# Tutorial 7 - Introduction to scikit-learn

*Written and revised by Jozsef Arato, Dominik Pegler*  
Computational Cognition Course, University of Vienna  
https://github.com/univiemops/tewa1-computational-cognition

## This week's lab:

In this tutorial, we will introduce you to probably the most important machine learning library in Python: **scikit-learn**. We start by fitting a simple linear model to a well-known dataset (house prices). Then we move on to extensions of the linear model (regularizations) and see if this improves the performance of our model.


In this notebook, we have included many explanations as comments in the code cell. Please read them carefully instead of just pressing the run button.  

**Learning goals:** \
When you have finished this tutorial, you should be able to ...
* fit linear regression models using scikit-learn
* check the quality of the model fit
* apply feature selection
* implement train-test splits to mitigate overfitting and assess the generalization performance of your model on unseen data

**Deadline:** Day of next lab, 10:00

## Import libraries and data

In [None]:
import numpy as np
import pandas as pd
import requests
from matplotlib import pyplot as plt
from scipy import linalg, stats

# new
from sklearn.linear_model import LinearRegression

First we download the dataset `real_estate.csv` from the internet, then we read it into a pandas dataframe. As you already know `DataFrame` objects are often abbreviated as `df` (or `df_something`).

In [None]:
response = requests.get(
    "https://ucloud.univie.ac.at/index.php/s/crRApfnS4HEm2ar/download"
)
open("real_estate.csv", "wb").write(response.content)

df = pd.read_csv("real_estate.csv")

## 1. Inspect data

This dataset contains various variables for real estate properties such as transaction date, age, geographic location, etc. The market historical data set of real estate valuation is collected from Sindian Dist., New Taipei City, Taiwan.

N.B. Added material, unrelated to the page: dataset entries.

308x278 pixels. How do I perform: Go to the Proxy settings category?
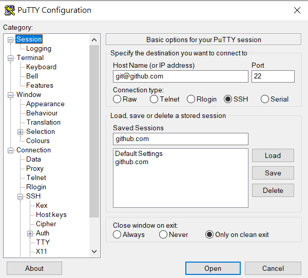coord(35,168)
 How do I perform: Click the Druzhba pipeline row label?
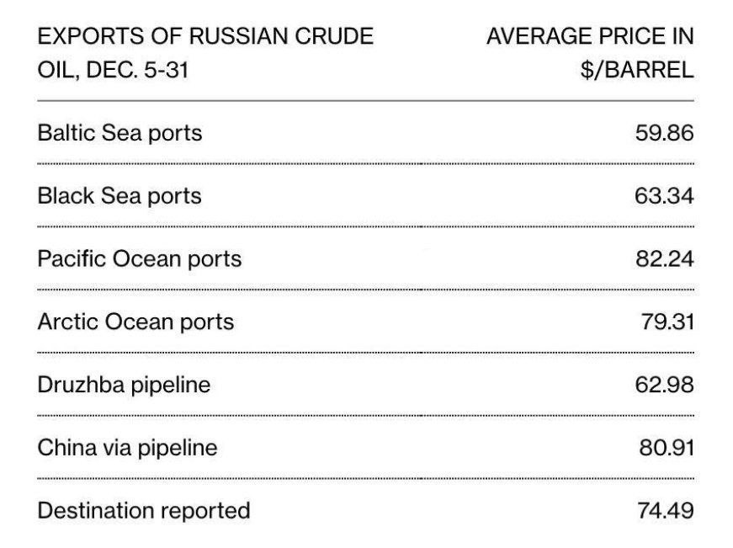(x=124, y=386)
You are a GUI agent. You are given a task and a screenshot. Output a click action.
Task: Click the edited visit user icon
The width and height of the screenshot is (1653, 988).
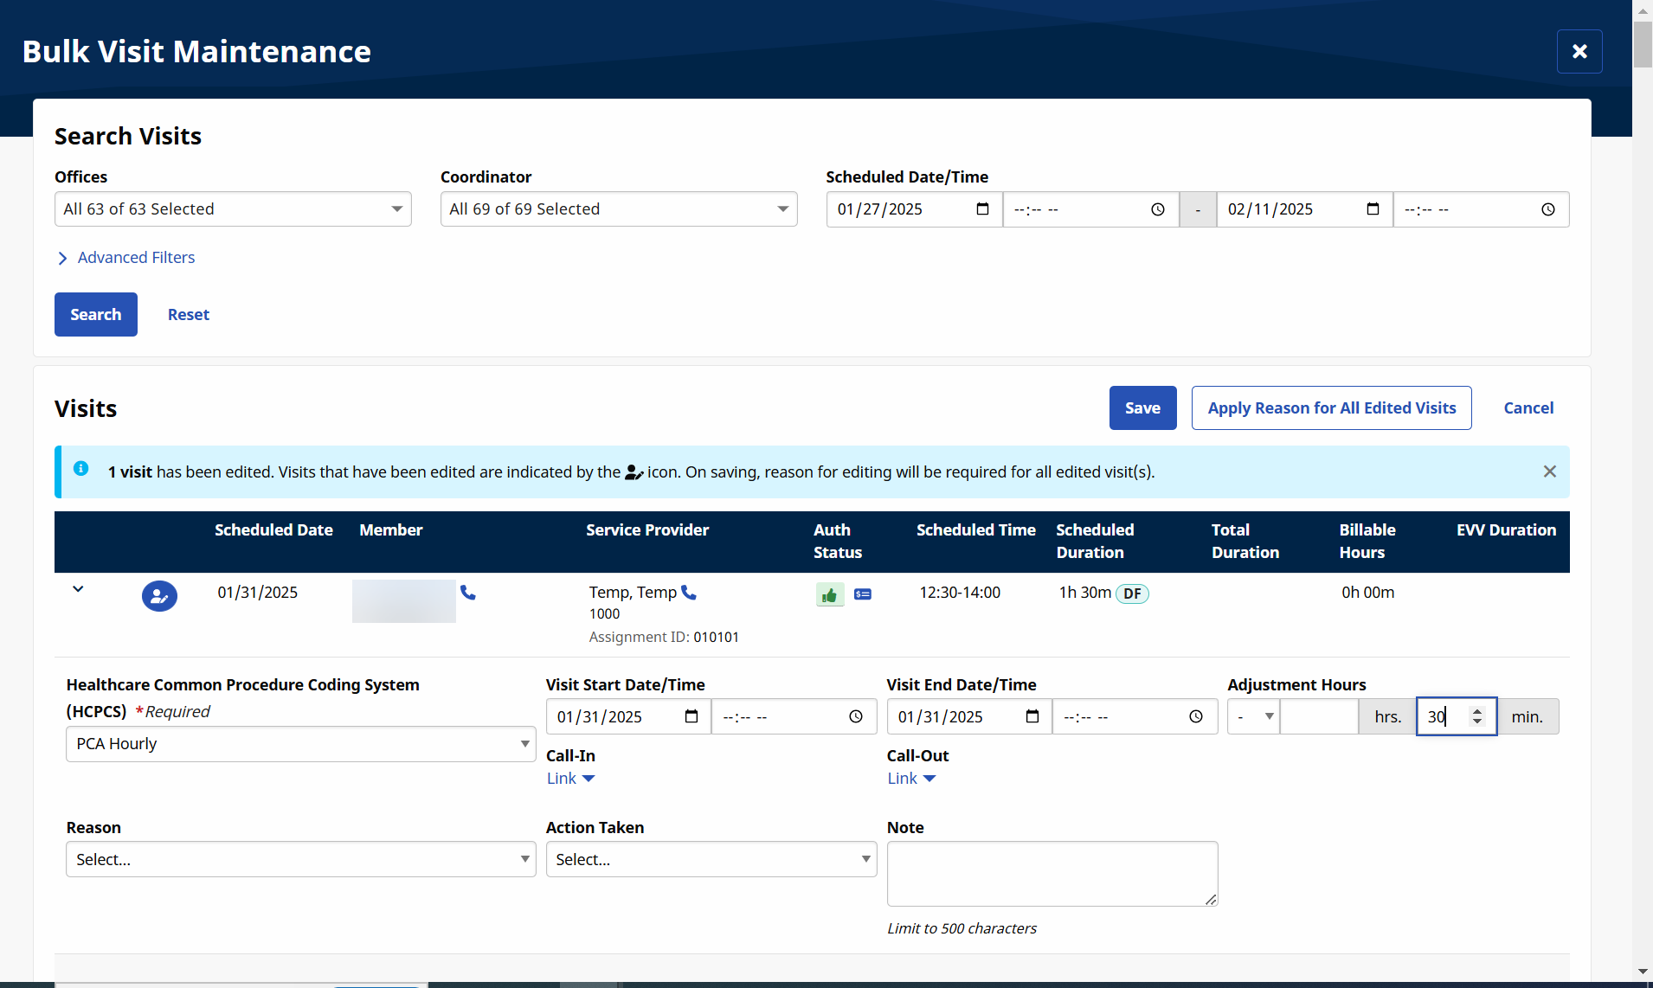coord(159,596)
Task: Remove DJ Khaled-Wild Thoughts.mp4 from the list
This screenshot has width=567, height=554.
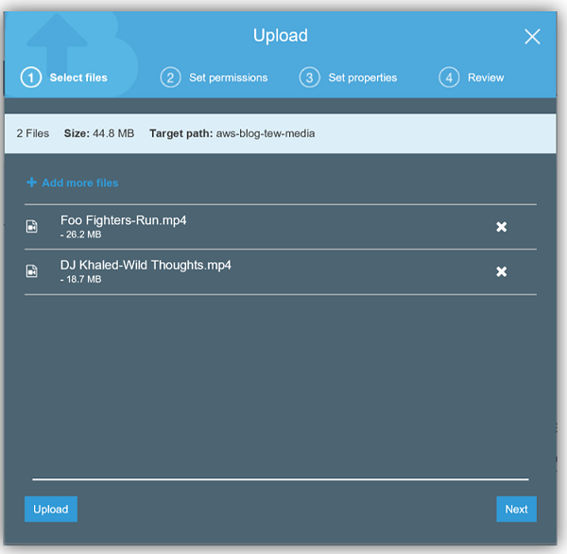Action: click(502, 271)
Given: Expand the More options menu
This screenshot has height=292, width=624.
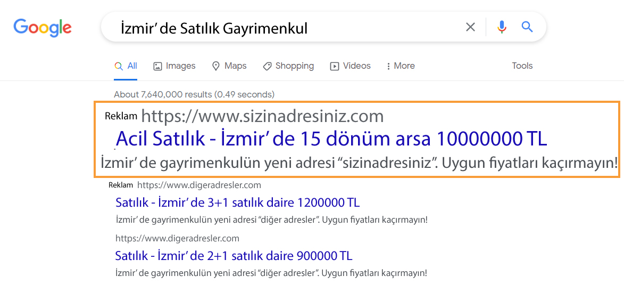Looking at the screenshot, I should [401, 66].
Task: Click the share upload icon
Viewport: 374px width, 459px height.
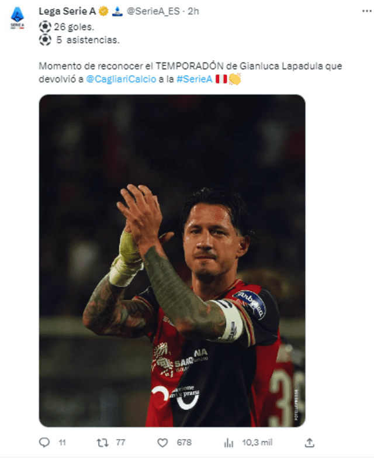Action: pyautogui.click(x=309, y=443)
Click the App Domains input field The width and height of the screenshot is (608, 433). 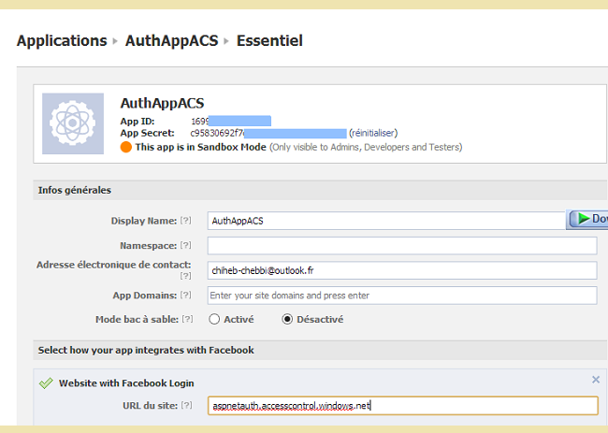(402, 296)
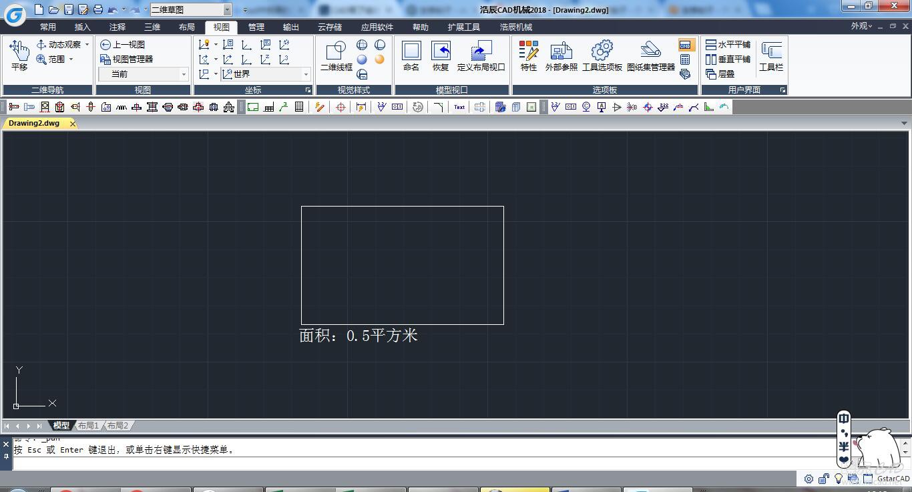The height and width of the screenshot is (492, 912).
Task: Select the Pan (平移) tool
Action: coord(19,55)
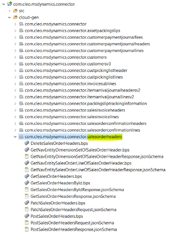The width and height of the screenshot is (171, 236).
Task: Click the project icon for com.cleo.msdynamics.connector root
Action: pyautogui.click(x=10, y=4)
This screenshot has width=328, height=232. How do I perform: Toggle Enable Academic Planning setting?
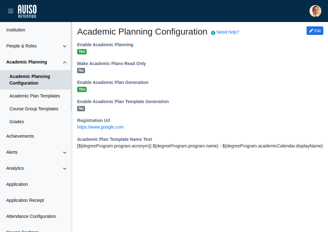pyautogui.click(x=82, y=52)
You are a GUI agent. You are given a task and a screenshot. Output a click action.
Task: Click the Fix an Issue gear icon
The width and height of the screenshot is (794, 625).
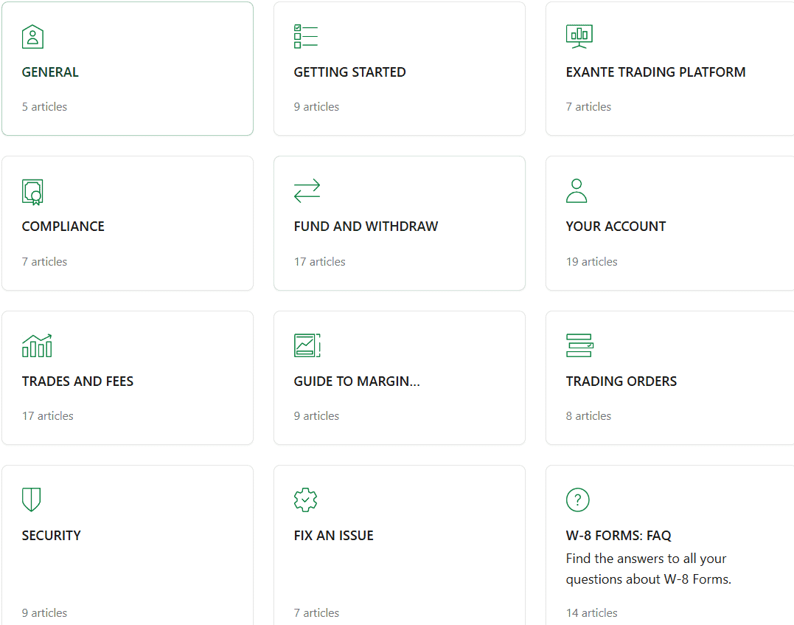coord(305,500)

We want to see how well these variables predict the price of the house. 


Here is the list of our predictor variables:

<div class='alert alert-info'>

- X1 ... the transaction date in decimal (e.g., 2013.25=2013 March, 2013.5=2013 June, etc.)
- X2 ... the house age (unit: year)
- X3 ... the distance to the nearest MRT (metro) station (unit: meter)
- X4 ... the number of convenience stores in the living circle on foot (integer)
- X5 ... the geographic coordinate, latitude. (unit: degree)
- X6 ... the geographic coordinate, longitude. (unit: degree)
</div>

And this is our outcome variable:
<div class='alert alert-info'>

- Y ... house price of unit area (10,000 New Taiwan Dollar/Ping, where Ping is a local unit, 1 Ping = 3.3 meter squared)
</div>

Now we want to look at the different variables and calculate the mean, minimum and maximum values for each of them. This will give us a rough idea of our data. Hint: You can use the methods from the pandas tutorial, but there is also a way to `describe()` your data with only one method.

In [None]:
# YOUR CODE HERE

In the next step we want to create a list of all variable names with the name `vars` using the DataFrame. We will use this list later. Remember the last tutorial about pandas.

In [None]:
vars = # YOUR CODE HERE

print(vars)

## 2. Data exploration

### 2.1. Explorative data visualization

Visualize the data with scatter plots (for the X1-X6 predictors separately). Note that we are adding `tight_layout()` at the end to conventiently make space for all our labels.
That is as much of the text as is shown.